To do:
The lines to copy run from the one containing "Task: Change language via Czech flag" to the very end of the records; give them exactly, and only them, without pictures.

Stored items:

# # # # #

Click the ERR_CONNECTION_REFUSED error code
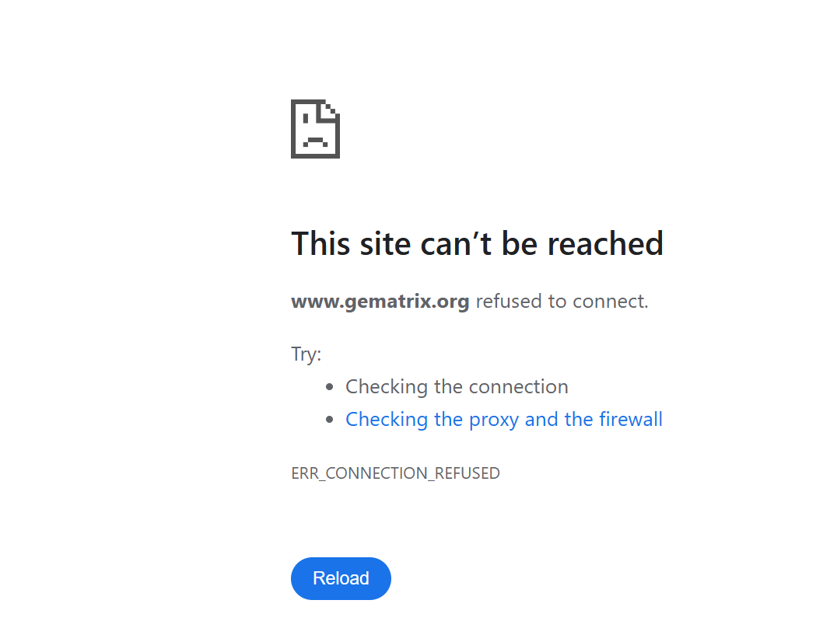Image resolution: width=823 pixels, height=635 pixels. coord(395,473)
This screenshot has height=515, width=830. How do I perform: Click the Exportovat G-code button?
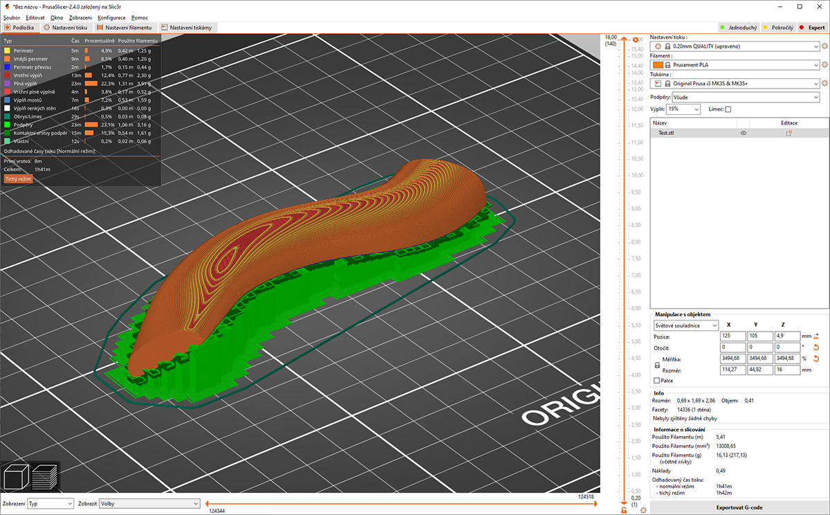[739, 507]
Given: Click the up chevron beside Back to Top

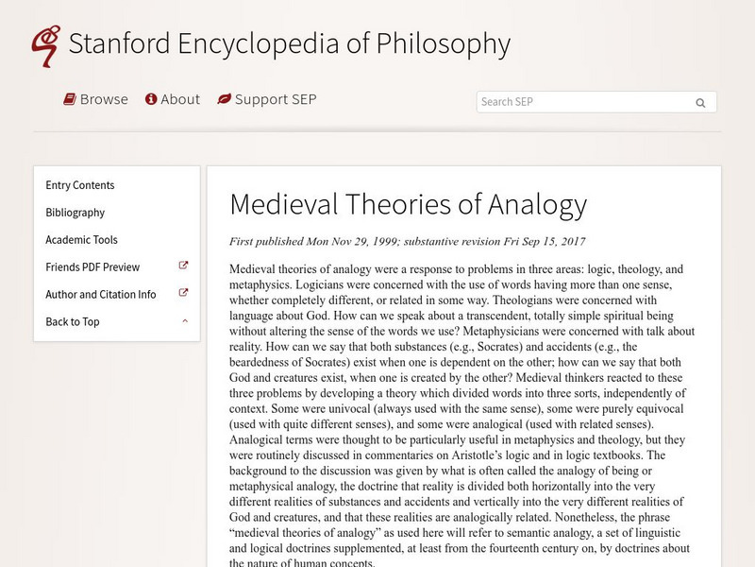Looking at the screenshot, I should tap(185, 321).
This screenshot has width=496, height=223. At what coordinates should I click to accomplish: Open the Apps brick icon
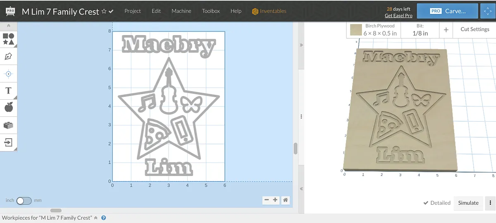[9, 125]
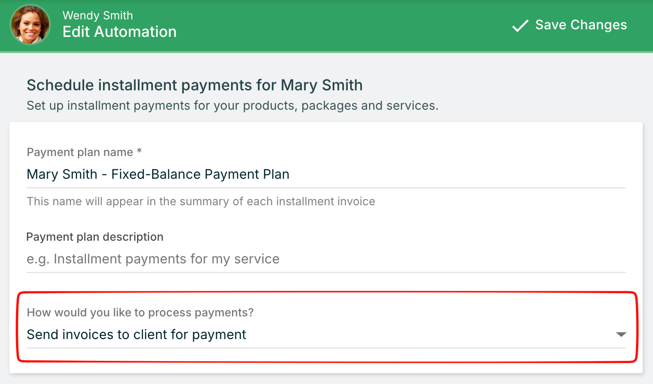
Task: Open the payment processing dropdown arrow
Action: [621, 335]
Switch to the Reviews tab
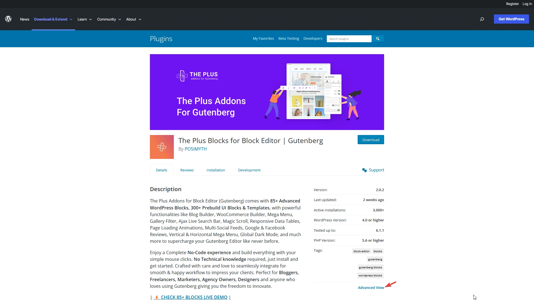534x300 pixels. pos(187,170)
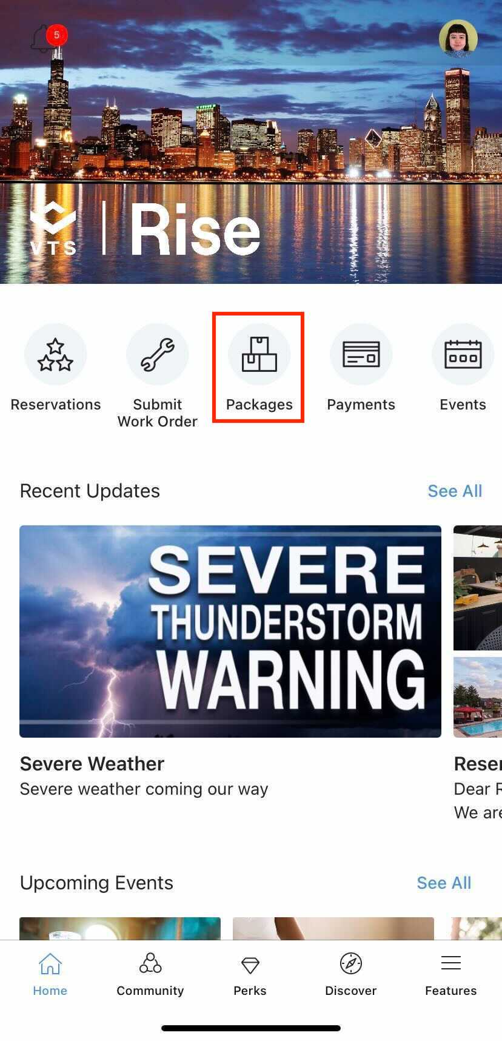
Task: Open the first upcoming event thumbnail
Action: tap(120, 929)
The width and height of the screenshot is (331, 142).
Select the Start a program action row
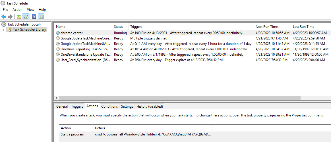136,134
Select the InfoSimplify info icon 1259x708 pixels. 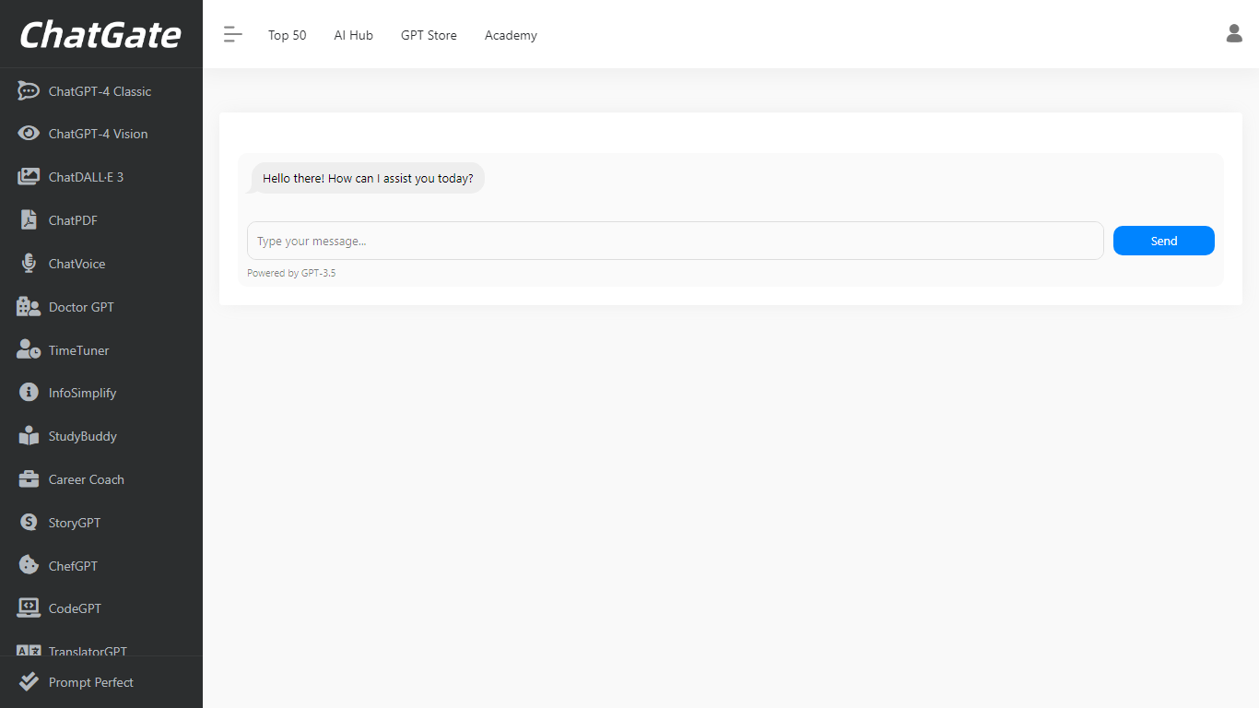tap(29, 393)
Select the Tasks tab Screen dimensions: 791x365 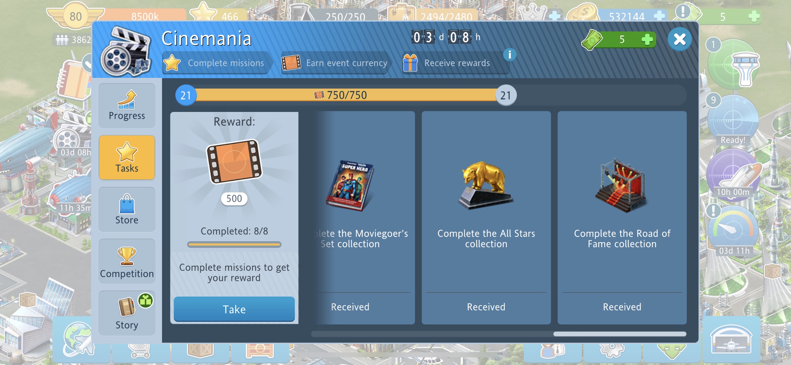(127, 157)
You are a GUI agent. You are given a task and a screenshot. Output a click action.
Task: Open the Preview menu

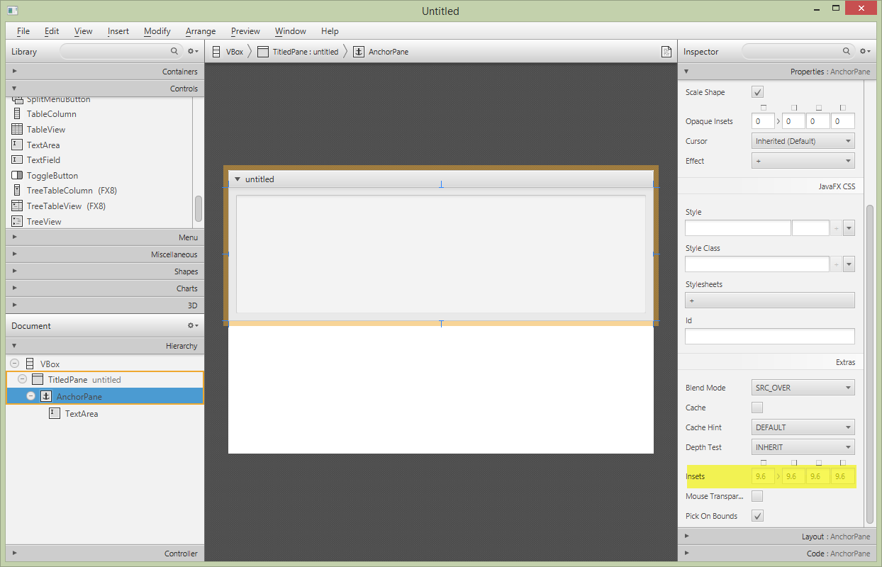click(245, 30)
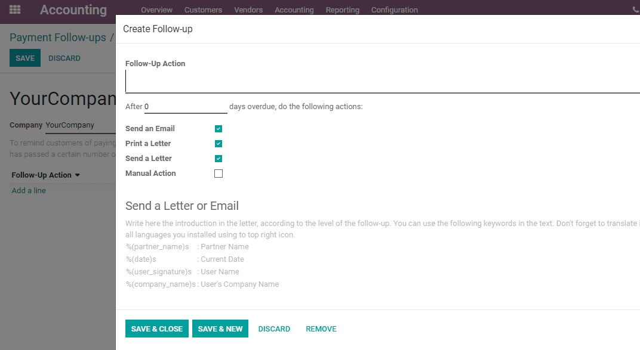
Task: Enable the Manual Action checkbox
Action: coord(219,174)
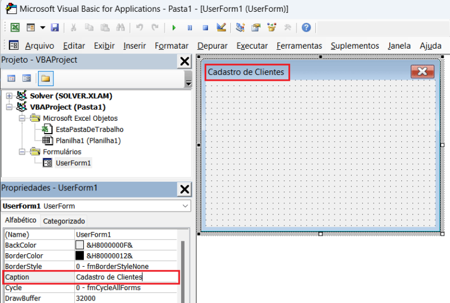Click the blue Help question mark icon
Viewport: 450px width, 303px height.
pos(306,28)
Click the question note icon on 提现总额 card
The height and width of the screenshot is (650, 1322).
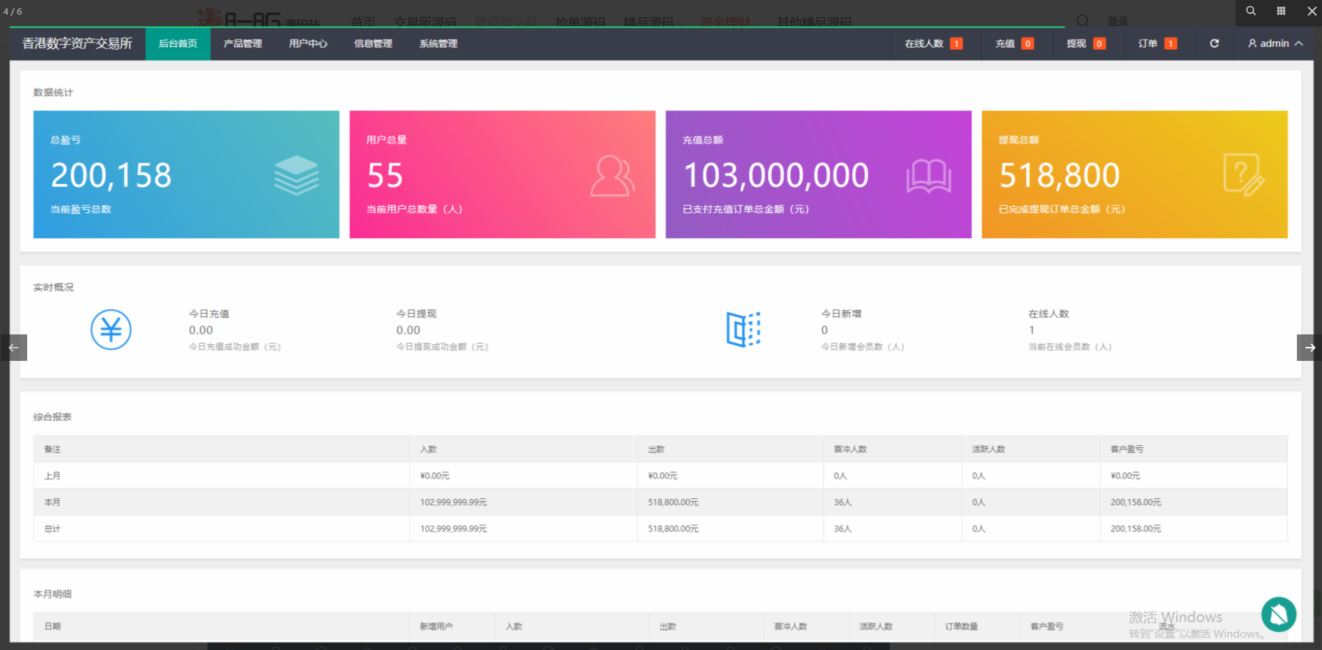[1243, 175]
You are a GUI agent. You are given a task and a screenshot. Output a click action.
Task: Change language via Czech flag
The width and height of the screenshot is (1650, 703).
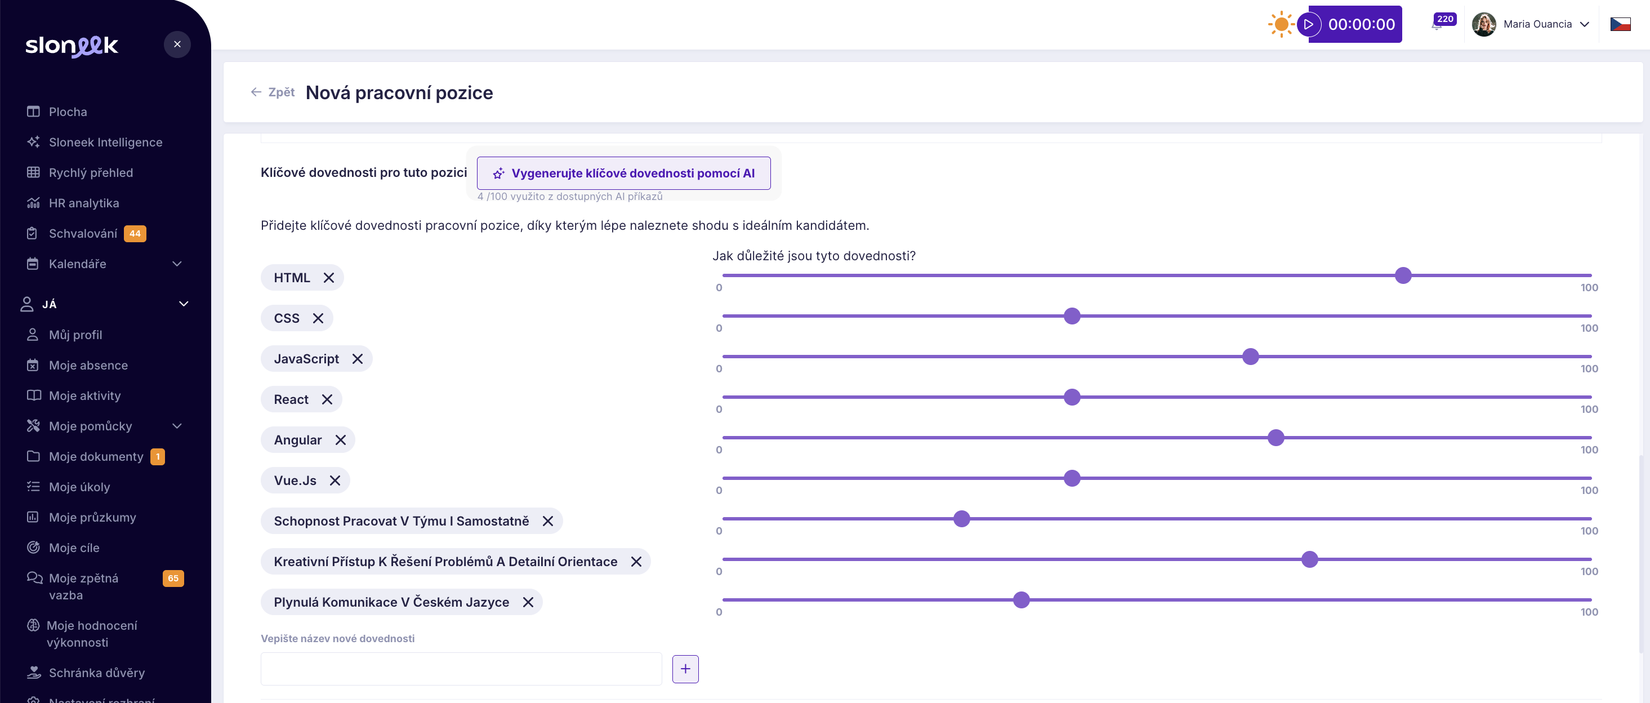[1620, 24]
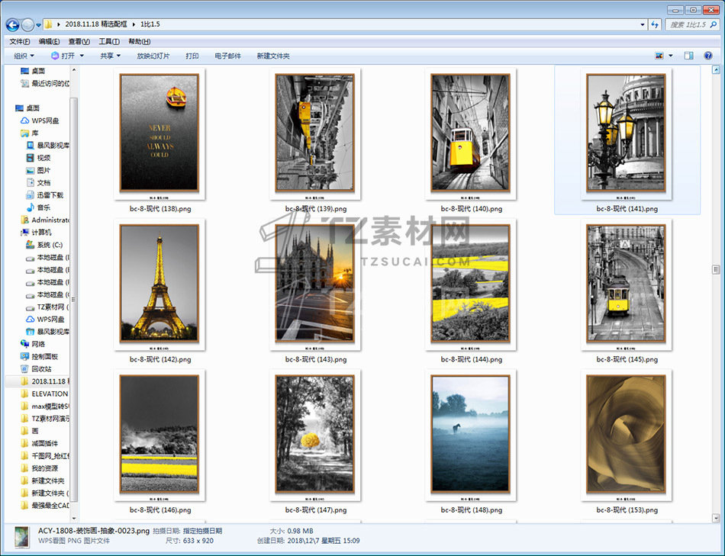Viewport: 725px width, 556px height.
Task: Click the 放映幻灯片 button
Action: (x=153, y=56)
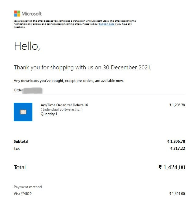The height and width of the screenshot is (202, 192).
Task: Open the Support page link
Action: click(107, 24)
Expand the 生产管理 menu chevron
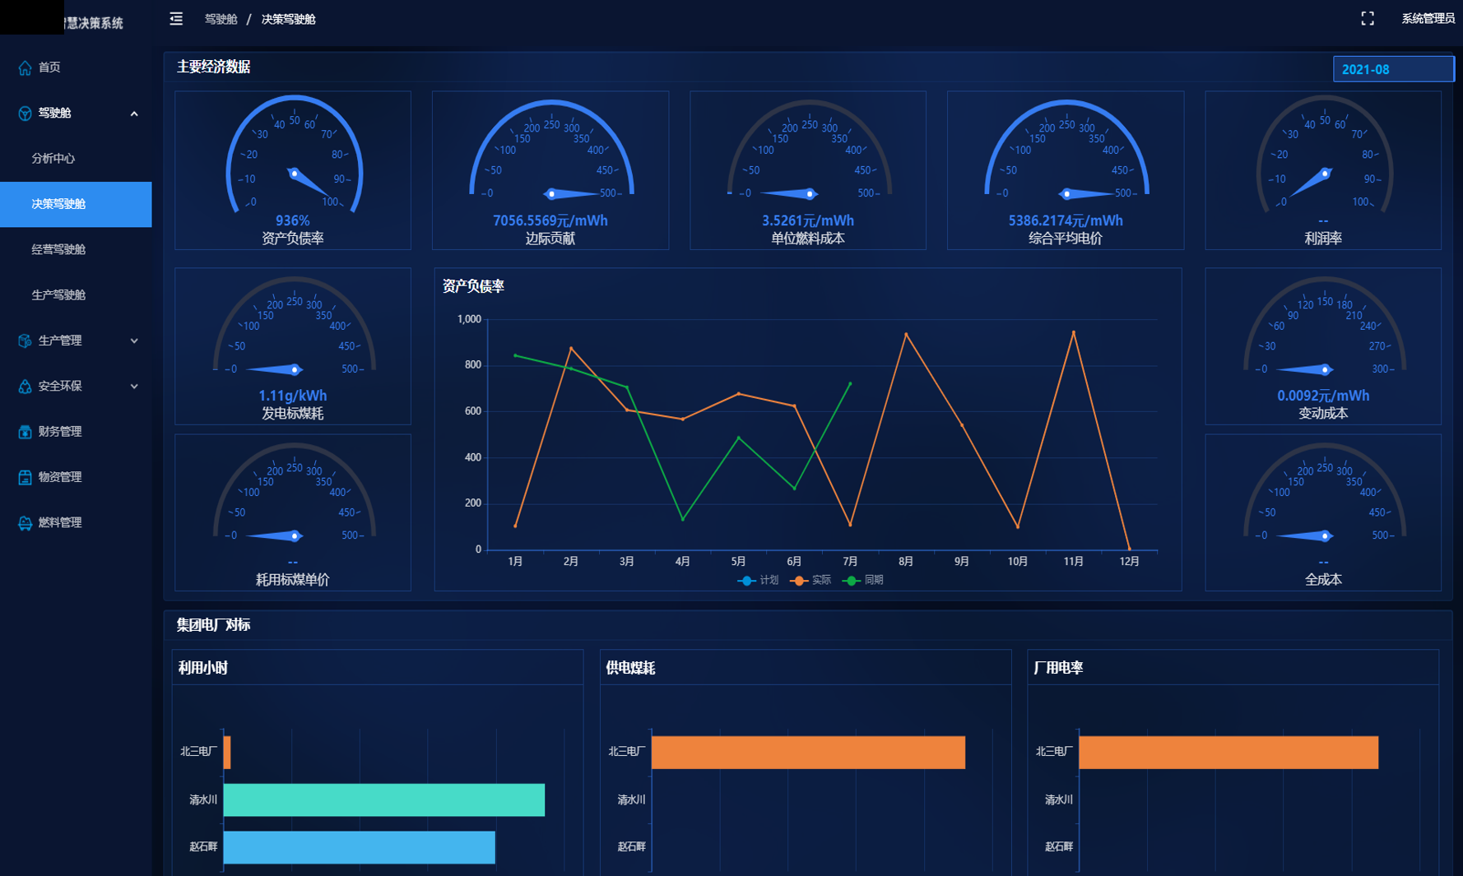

# # # # #

Written response:
Task: Change language via Czech flag
The width and height of the screenshot is (1650, 703).
[1620, 24]
Viewport: 725px width, 556px height.
Task: Click the 放映幻灯片 button
Action: (x=153, y=56)
The height and width of the screenshot is (202, 192).
Task: Open the Support page link
Action: click(107, 24)
Expand the 生产管理 menu chevron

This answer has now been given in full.